* _Work required_: Make an exact copy of the lines from the one containing "Open the Data hub from the sidebar" through the end of the records below, and leave out every picture.

Stored dataset items
|---|

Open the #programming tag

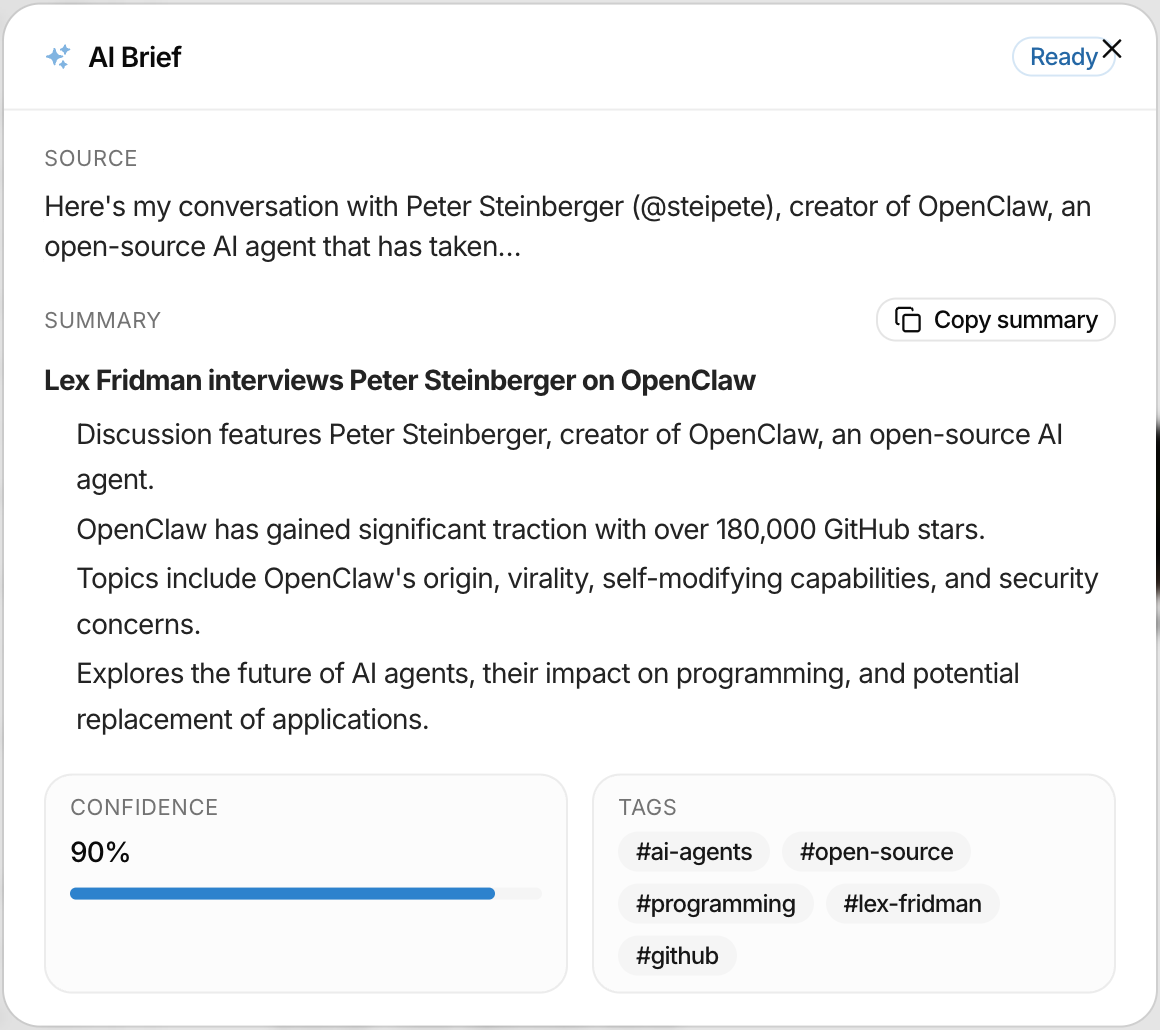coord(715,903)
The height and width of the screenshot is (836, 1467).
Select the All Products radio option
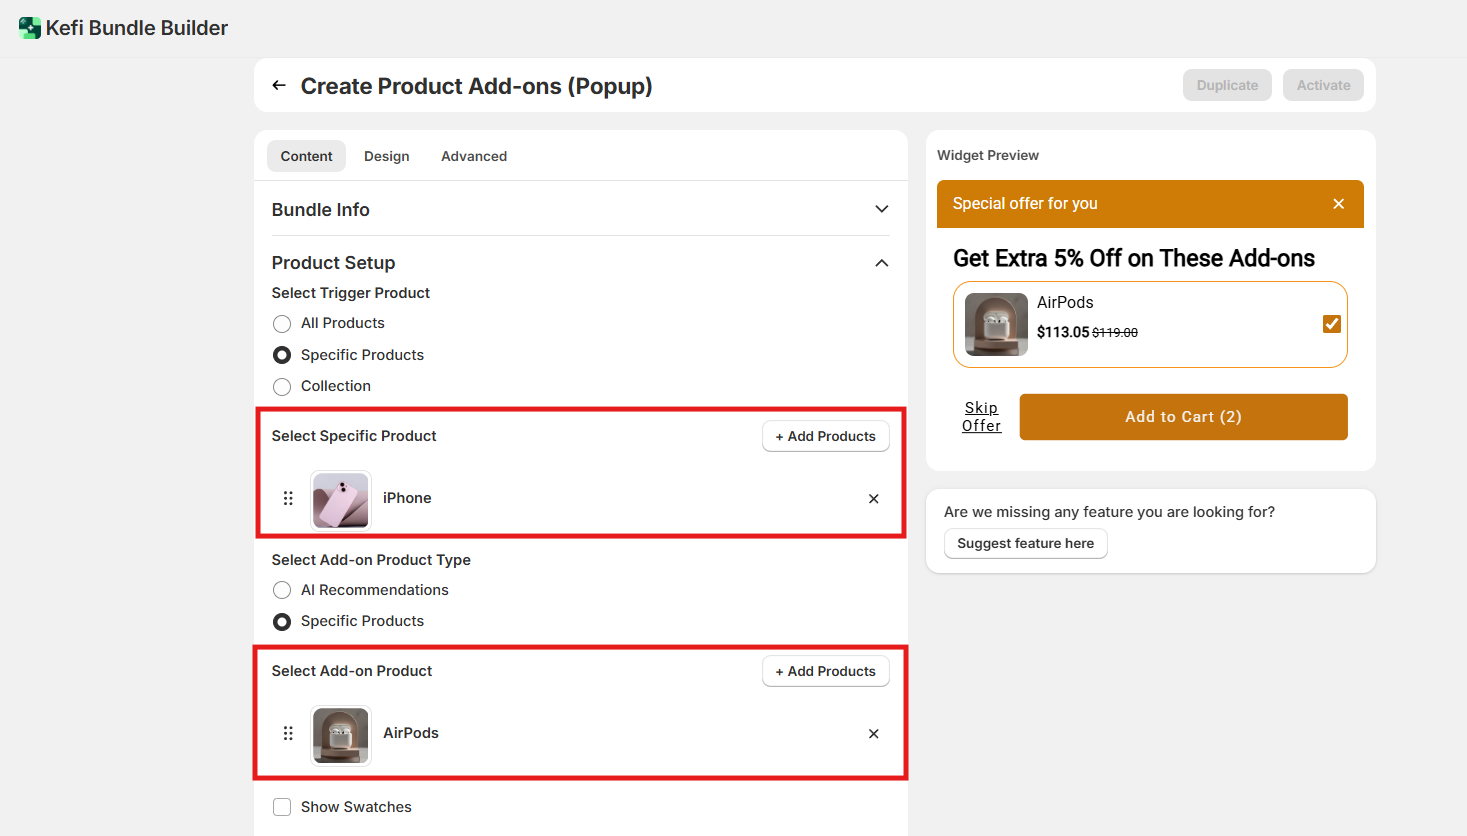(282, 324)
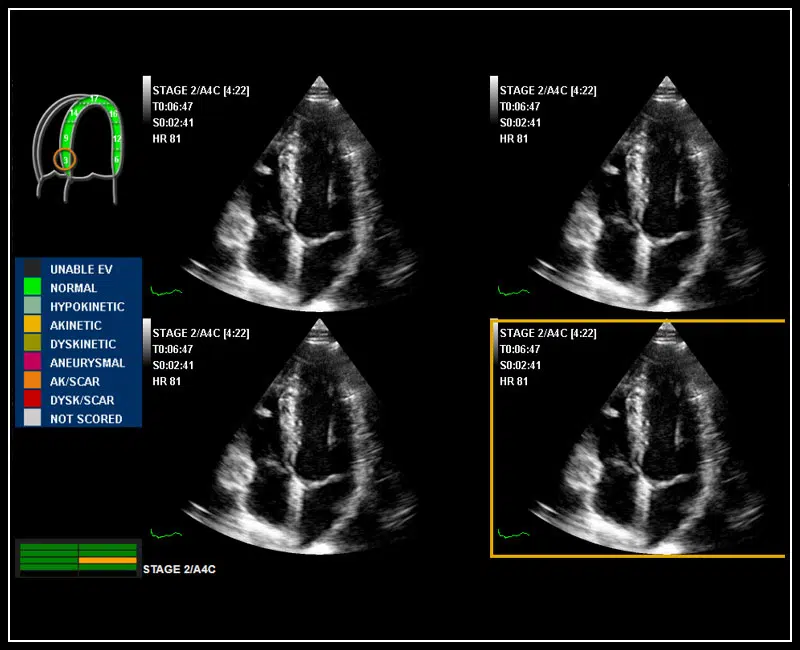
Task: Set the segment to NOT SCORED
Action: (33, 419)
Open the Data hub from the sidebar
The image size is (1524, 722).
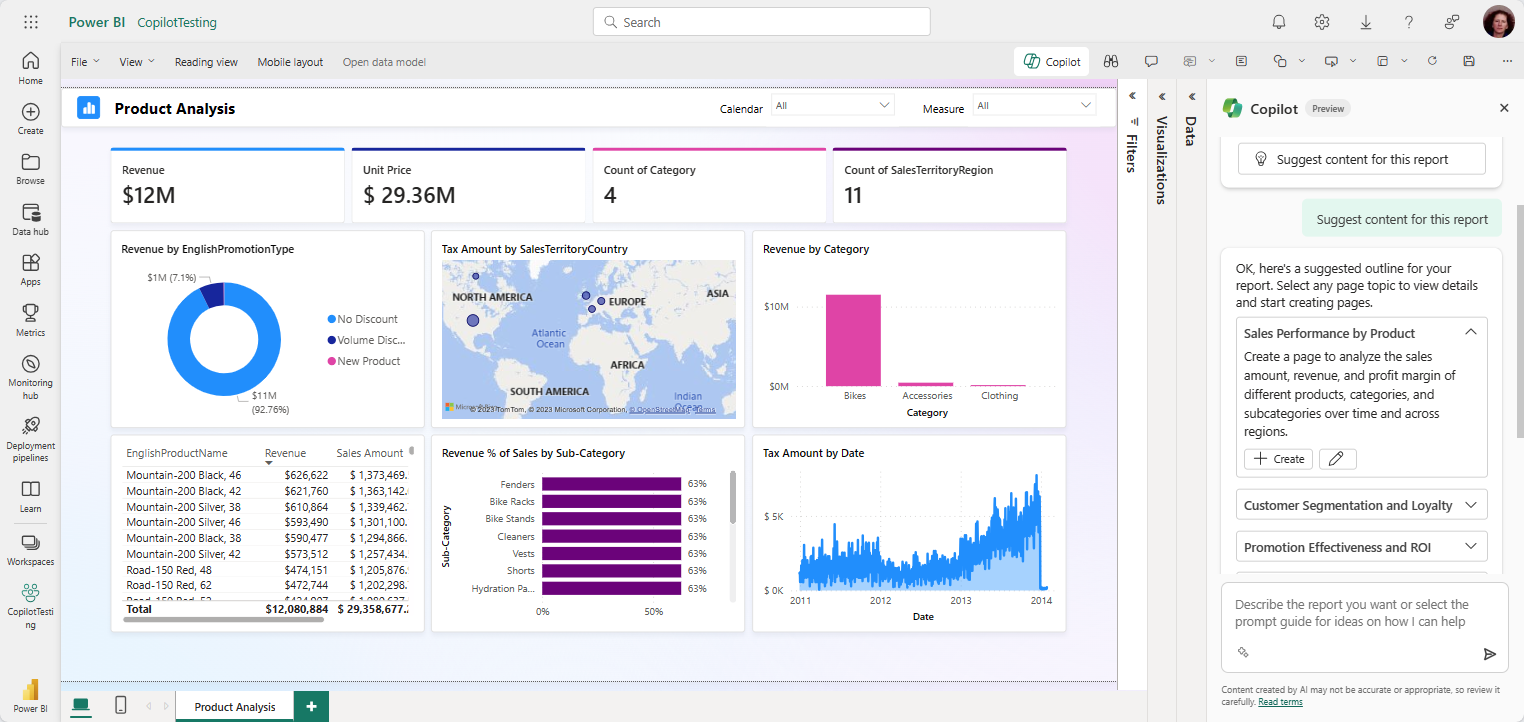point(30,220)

|---|

* _Exercise response_:
Open the Data hub from the sidebar
The image size is (1524, 722).
point(30,220)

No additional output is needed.